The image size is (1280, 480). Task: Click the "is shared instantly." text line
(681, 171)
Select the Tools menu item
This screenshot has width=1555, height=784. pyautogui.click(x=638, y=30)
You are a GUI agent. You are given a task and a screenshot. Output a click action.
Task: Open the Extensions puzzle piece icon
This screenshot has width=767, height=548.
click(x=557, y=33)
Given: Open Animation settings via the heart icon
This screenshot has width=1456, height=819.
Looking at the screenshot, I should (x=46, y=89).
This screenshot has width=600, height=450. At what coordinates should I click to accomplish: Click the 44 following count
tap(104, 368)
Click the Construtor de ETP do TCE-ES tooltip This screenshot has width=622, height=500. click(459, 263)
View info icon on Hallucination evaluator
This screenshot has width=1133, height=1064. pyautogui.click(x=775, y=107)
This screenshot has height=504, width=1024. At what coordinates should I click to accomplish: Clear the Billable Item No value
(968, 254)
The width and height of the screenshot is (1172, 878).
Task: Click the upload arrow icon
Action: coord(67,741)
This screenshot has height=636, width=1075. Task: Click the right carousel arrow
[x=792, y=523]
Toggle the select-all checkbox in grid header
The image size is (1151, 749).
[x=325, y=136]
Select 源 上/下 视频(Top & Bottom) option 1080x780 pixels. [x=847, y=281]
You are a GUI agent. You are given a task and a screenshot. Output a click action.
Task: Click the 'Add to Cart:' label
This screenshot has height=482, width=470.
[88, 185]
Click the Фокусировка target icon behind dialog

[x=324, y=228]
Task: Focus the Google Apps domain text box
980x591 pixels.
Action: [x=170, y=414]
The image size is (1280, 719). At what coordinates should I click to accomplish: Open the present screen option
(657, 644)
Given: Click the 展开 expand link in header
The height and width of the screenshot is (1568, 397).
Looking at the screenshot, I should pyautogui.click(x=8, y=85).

Directions.
Render the records from the line containing "Click the Construtor" through the line containing "[x=325, y=136]" as a Markdown table. Use the columns Row and Line, number each line in Row, and skip blank lines.

Written solution.
| Row | Line |
|---|---|
| 1 | Click the Construtor de ETP do TCE-ES tooltip This screenshot has width=622, height=500. click(459, 263) |
| 2 | View info icon on Hallucination evaluator |
| 3 | This screenshot has width=1133, height=1064. pyautogui.click(x=775, y=107) |
| 4 | This screenshot has height=504, width=1024. At what coordinates should I click to accomplish: Clear the Billable Item No value |
| 5 | (968, 254) |
| 6 | The width and height of the screenshot is (1172, 878). |
| 7 | Task: Click the upload arrow icon |
| 8 | Action: coord(67,741) |
| 9 | This screenshot has height=636, width=1075. Task: Click the right carousel arrow |
| 10 | [x=792, y=523] |
| 11 | Toggle the select-all checkbox in grid header |
| 12 | The image size is (1151, 749). |
| 13 | [x=325, y=136] |